Recommended Monitoring
Before starting treatment with S1PR-modulators, chronic active infections should be excluded. Specifically, VZV status should be defined, and the evaluation of hepatitis B, C, and HIV should be considered. In the absence of VZV antibodies, patients should be immunized with VZV vaccine prior to treatment, which can be started four weeks after vaccination at the earliest.
Four weeks after the commencement of S1PR-modulators, a complete blood count should be performed (Table 2). Subsequent laboratory intervals can be increased to 3–6 months in the case of normal lymphocyte and leukocyte counts. In the case of peripheral lymphopenia < 0.2 GPt/L (confirmed by a second test after two weeks), S1PR therapy should be discontinued until lymphocyte counts reach levels > 0.6 GPt/L (Table 1).

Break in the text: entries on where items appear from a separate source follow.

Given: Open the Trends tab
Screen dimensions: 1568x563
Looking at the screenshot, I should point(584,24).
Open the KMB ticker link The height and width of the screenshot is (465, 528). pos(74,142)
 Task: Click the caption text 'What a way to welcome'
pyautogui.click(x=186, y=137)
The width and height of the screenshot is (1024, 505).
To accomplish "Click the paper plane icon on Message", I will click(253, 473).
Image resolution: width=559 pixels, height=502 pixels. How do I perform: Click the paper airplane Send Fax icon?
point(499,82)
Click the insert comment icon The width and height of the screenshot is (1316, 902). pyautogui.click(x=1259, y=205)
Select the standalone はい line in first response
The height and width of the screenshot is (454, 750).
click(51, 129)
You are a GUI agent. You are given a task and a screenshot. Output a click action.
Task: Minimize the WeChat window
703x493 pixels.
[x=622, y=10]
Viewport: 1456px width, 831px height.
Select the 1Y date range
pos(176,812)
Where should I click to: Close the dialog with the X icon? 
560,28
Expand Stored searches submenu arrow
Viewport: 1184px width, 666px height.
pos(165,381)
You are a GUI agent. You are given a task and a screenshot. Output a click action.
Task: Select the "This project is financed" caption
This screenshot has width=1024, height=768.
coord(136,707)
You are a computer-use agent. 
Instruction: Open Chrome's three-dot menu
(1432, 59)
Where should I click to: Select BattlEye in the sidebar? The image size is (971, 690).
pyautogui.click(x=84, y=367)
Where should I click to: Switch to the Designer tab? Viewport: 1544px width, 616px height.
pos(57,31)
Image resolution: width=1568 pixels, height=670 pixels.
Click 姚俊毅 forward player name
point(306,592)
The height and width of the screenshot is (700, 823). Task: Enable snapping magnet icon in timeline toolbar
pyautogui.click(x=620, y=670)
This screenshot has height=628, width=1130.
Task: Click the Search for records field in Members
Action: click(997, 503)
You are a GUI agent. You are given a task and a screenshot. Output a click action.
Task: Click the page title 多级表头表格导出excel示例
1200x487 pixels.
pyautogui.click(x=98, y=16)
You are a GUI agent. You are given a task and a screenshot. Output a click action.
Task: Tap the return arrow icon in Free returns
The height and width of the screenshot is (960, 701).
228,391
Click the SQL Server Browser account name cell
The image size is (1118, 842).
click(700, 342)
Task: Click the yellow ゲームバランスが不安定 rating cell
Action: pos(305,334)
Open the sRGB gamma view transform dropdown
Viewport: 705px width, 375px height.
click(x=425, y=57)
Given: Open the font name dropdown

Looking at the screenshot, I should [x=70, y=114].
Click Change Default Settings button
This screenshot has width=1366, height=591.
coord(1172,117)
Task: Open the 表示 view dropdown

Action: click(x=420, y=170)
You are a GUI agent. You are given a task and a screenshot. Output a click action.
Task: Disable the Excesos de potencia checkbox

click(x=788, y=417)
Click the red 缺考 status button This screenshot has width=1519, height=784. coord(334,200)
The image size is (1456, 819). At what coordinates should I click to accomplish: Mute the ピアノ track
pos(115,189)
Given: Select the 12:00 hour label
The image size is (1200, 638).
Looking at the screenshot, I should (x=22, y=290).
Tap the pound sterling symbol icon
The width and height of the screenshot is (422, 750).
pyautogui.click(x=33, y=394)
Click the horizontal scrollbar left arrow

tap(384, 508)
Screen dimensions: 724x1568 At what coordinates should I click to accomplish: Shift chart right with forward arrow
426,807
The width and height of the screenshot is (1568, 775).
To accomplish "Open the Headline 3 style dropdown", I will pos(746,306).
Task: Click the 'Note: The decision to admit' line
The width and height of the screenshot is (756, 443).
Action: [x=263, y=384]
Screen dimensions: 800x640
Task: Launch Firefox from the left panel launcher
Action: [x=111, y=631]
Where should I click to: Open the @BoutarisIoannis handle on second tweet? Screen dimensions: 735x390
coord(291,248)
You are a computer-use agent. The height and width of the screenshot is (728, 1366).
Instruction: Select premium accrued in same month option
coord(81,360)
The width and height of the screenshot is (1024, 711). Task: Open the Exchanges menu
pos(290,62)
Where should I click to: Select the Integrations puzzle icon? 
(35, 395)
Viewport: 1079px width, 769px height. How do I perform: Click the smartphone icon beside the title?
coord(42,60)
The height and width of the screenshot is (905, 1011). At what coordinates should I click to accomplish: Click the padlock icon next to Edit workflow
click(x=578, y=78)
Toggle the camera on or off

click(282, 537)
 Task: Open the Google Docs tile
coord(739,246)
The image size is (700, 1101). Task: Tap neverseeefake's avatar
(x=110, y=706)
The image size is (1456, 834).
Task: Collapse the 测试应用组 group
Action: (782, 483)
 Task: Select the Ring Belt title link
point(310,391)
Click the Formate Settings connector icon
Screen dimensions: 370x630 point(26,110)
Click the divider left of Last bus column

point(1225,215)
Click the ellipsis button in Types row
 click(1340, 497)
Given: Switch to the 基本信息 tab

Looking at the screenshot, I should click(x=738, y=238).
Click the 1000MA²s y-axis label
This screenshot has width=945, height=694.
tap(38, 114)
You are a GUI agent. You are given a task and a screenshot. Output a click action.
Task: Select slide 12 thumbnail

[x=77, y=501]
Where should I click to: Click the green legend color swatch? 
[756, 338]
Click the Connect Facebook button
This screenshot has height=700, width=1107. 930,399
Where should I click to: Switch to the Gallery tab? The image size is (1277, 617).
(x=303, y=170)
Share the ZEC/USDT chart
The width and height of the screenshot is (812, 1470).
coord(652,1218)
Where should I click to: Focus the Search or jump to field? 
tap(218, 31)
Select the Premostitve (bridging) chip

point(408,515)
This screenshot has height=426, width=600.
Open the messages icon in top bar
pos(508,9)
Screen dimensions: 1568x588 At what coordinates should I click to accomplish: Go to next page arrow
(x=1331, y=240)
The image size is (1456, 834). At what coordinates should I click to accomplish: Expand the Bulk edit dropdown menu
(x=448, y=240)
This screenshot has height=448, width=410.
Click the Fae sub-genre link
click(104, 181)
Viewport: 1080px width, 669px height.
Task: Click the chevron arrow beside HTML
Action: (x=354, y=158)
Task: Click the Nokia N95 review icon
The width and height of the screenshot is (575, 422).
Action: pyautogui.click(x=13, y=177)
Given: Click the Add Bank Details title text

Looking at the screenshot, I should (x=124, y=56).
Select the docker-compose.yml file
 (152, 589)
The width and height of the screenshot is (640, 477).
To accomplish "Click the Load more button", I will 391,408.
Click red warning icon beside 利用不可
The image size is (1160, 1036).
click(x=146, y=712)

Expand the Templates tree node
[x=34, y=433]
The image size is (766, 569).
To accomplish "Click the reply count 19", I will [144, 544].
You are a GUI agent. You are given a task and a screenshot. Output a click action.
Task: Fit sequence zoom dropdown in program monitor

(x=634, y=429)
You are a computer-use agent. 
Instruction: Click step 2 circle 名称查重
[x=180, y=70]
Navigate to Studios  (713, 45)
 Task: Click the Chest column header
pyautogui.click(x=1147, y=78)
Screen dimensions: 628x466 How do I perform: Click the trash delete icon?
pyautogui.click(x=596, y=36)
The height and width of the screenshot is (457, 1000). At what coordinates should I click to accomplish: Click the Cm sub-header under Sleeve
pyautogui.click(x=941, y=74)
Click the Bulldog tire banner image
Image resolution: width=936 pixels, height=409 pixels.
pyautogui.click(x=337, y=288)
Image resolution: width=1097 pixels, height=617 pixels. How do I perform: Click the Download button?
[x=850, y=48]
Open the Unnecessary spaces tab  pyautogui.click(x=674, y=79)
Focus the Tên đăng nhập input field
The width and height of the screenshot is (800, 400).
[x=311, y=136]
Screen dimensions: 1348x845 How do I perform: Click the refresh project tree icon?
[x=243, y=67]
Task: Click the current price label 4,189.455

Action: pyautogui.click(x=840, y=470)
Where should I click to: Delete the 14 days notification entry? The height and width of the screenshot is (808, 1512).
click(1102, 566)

In the case of acute infection, diagnostic and therapeutic measures should be adopted immediately, especially concerning viral herpetic infections (e.g., VZV infection or reactivation, Herpes simplex virus (HSV)-encephalitis), mycotic (e.g., cryptococcal meningitis), or bacterial infections (e.g., atypical mycobacteria). A higher risk of infections can be assumed considering the underlying mechanism of action. However, trial results suggest that for S1PR modulators, there is no direct correlation between absolute peripheral lymphocyte count and the likelihood of infective complications
[93].
The risk of PML during S1P receptor modulator therapy is lower than that for natalizumab
[107]. In most of the known cases, a ‘carry over’ mechanism following prior natalizumab therapy is assumed. There was no correlation to peripheral lymphopenia
[107]. Frequent MRIs should be performed to assess the potential risk of PML, in addition to standard MRI MS monitoring. Regular evaluation of JCV-serostatus should be considered.
Efficacy of vaccination can be limited during, and up to two months after, therapy discontinuation. Immunization with live, attenuated vaccines should be avoided during S1PR modulator therapy.